## What you have to do
From the entries below, return only the lines starting at the one that contains "Open the Picture Styles dialog launcher" and ending at the one that contains "The image size is (896, 1344).", exactly as they stand.

## Data provided
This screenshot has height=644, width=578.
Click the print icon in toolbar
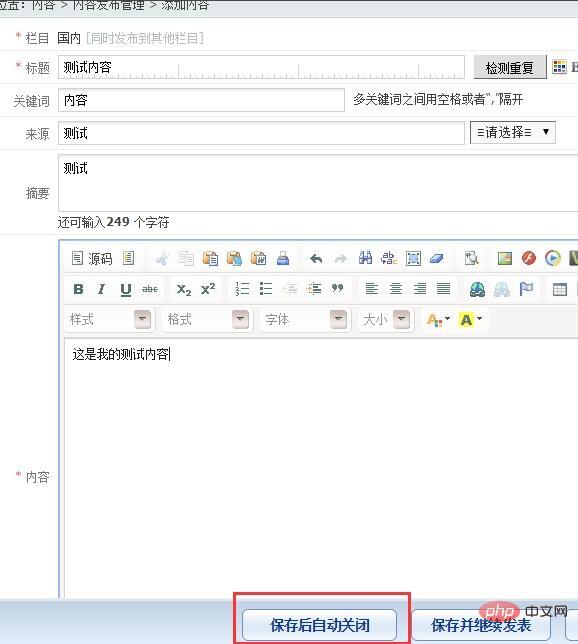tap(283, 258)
--
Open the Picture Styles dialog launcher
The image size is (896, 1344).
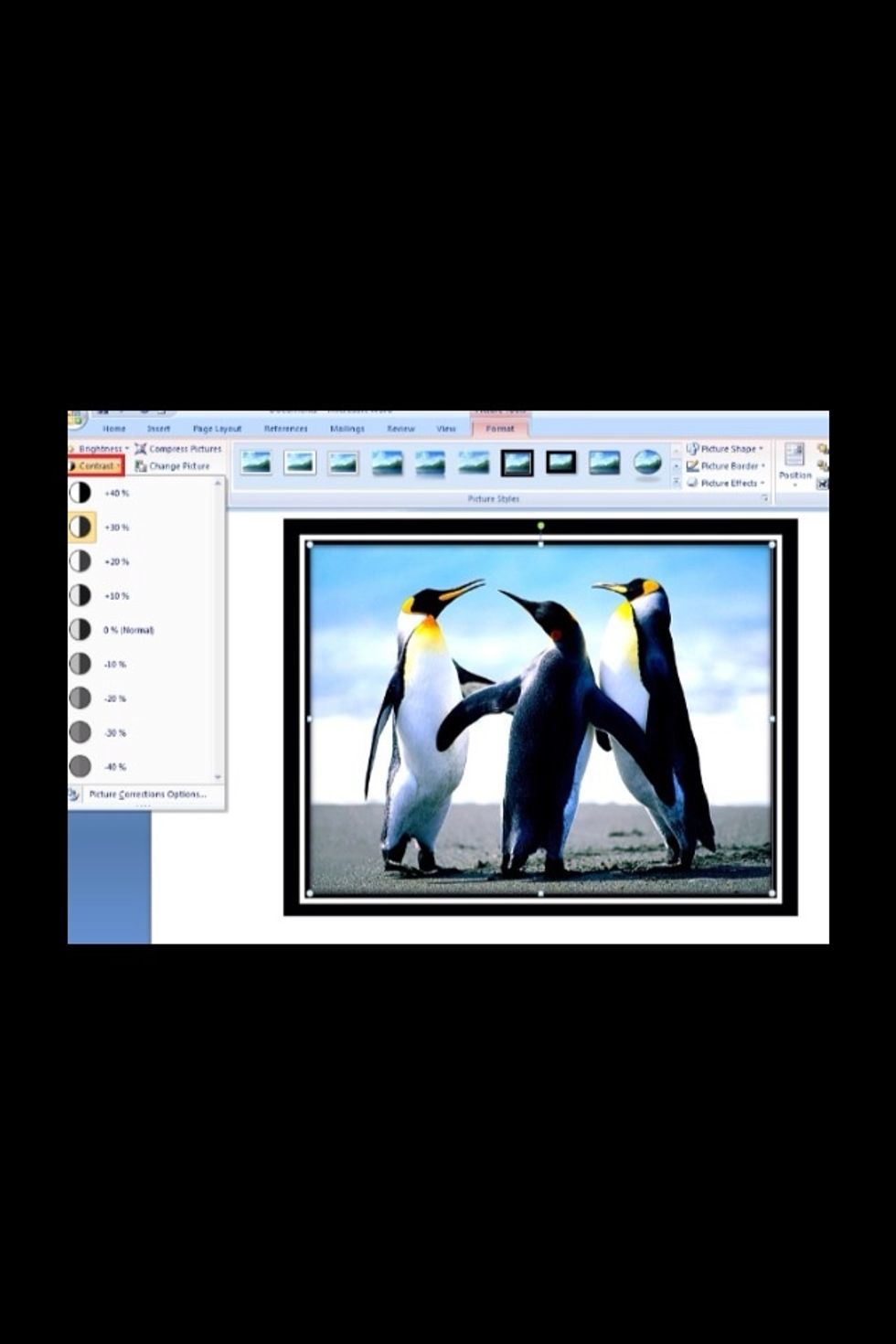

## Result of the exercise
Open the Picture Styles dialog launcher
The image size is (896, 1344).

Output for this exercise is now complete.